◆ Set exercise 1: Summarize the article on the Yzendoorns' art installation in two sentences.
◆ Set exercise 2: In the article on the Yzendoorns' art installation, how much did the council bill to process the consent application?
◆ Set exercise 3: Resume the article on the Yzendoorns' art installation dispute from the point where it stops.

##### Excerpted text

Hamilton City councillor and the Yzendoorn's architectural designer, Andrew Bydder, called the installation great art because it "communicated a multi-layered story in a beautiful way".
"Not visually beautiful, because it is undeniably an eyesore, but intellectually beautiful."
He said the art conveyed the owners' five-year struggle to do what they wanted with their own land.
"Now the council is trying to say the site should not be used for public art. That is the whole point. The site is not public. Let the owners have their private land back and the artwork will be moved somewhere private too."
Bydder said the couple were considering installing more art, including a public toilet, which he said was a permitted activity under a Natural Open Space zone.
David Yzendoorn said he and his wife were frustrated at the resource consent process.
The consent was denied by an independent commissioner in January and Yzendoorn had also appealed that decision to the Environment Court.
He estimated his costs so far had ballooned to about $250,000, which included a $150,000 bill from the council to process the consent application.

##########
##### Supplied records

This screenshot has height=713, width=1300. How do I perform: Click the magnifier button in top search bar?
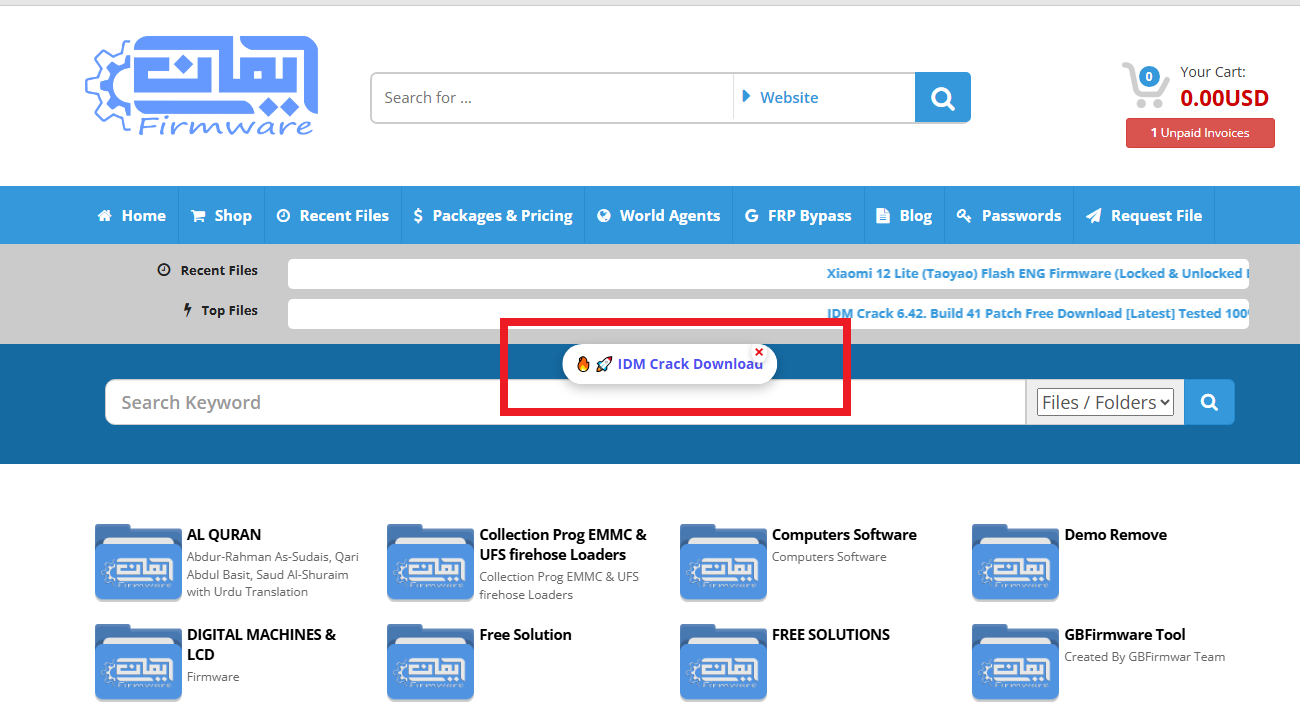(x=942, y=98)
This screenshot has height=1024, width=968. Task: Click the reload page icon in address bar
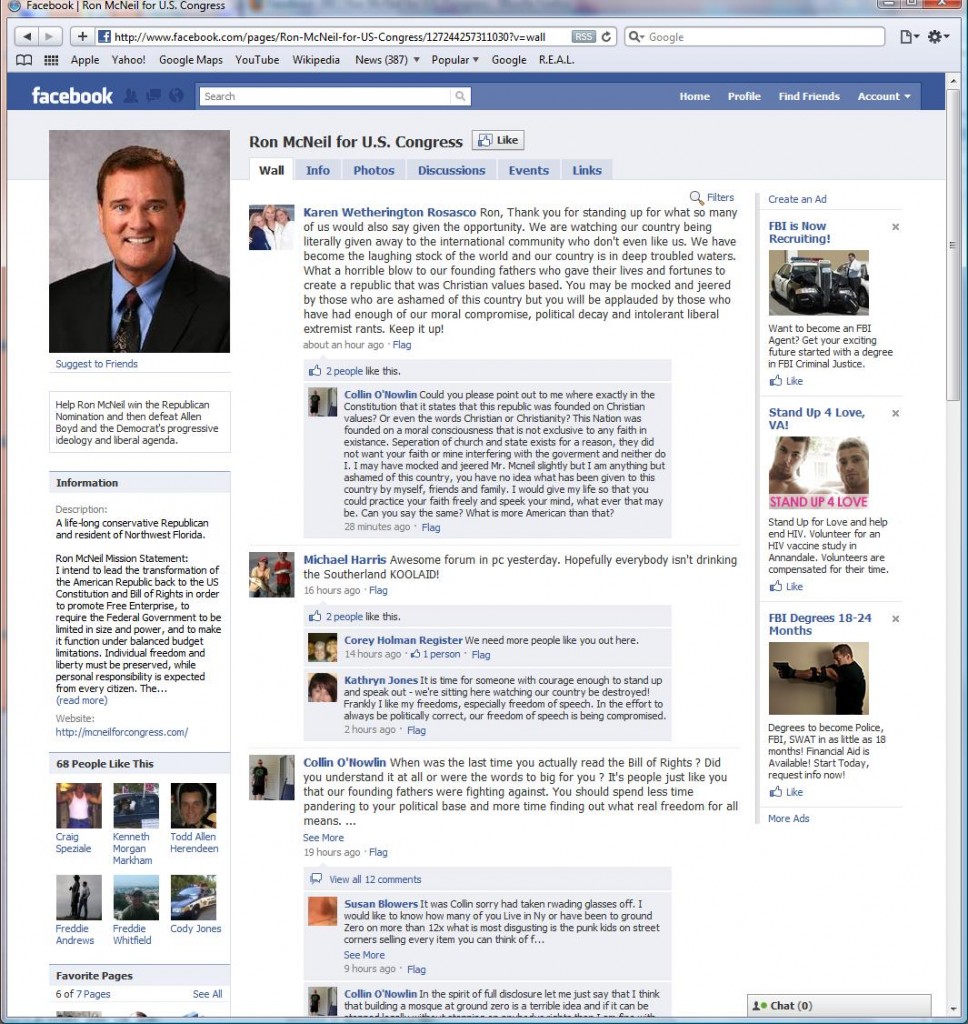[x=607, y=37]
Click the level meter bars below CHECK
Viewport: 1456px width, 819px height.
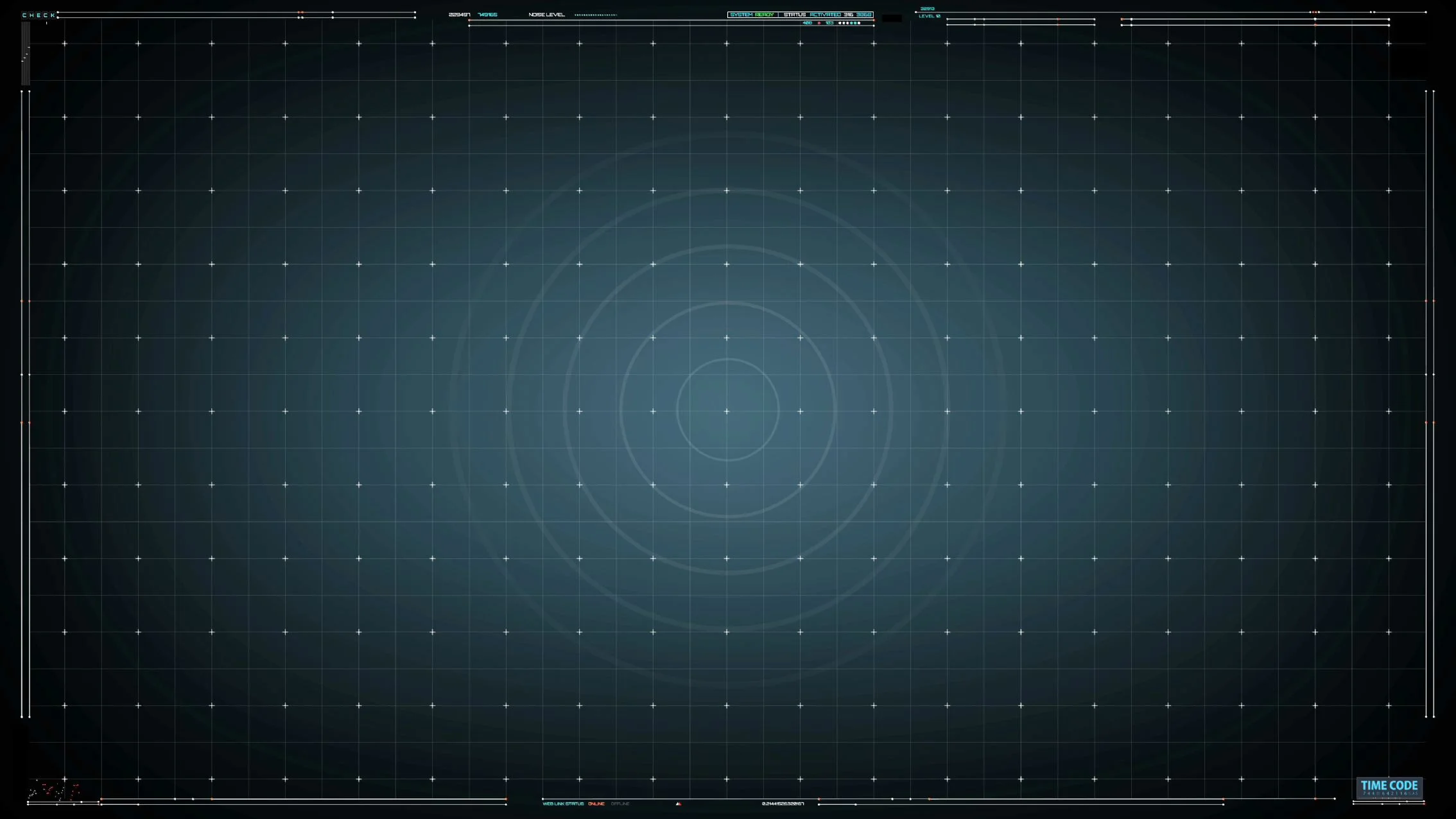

##########

◆ Reply 1: Andrew Bydder, a Hamilton City councillor and the Yzendoorns' architectural designer, called the installation intellectually rather than visually beautiful, saying it conveyed the owners' five-year struggle to use their own land and that the site is not public. David Yzendoorn said he and his wife were frustrated at the resource consent process, which an independent commissioner denied in January, and estimated his costs at about $250,000.

◆ Reply 2: $150,000.

◆ Reply 3:
Bydder confirmed the couple had so far refused to pay $120,000 of that.
Neighbour Bill Botherway said he believed the shipping container was a "one-finger" salute by the owner to council.
Botherway, whose home overlooks the container, did not believe it was public art.
Another resident, who did not want to be named, called the container "ugly" and said it was a traffic hazard because it caught the attention of motorists and pedestrians on a steep, one-way section of Petersburg Drive and there had already been several near-misses.
Kettle said the council had offered the Yzendoorns a compromise which included a single-level dwelling.
The council spent $40,000 of ratepayer money fighting the installation and had decided not to appeal the Environment Court's decision.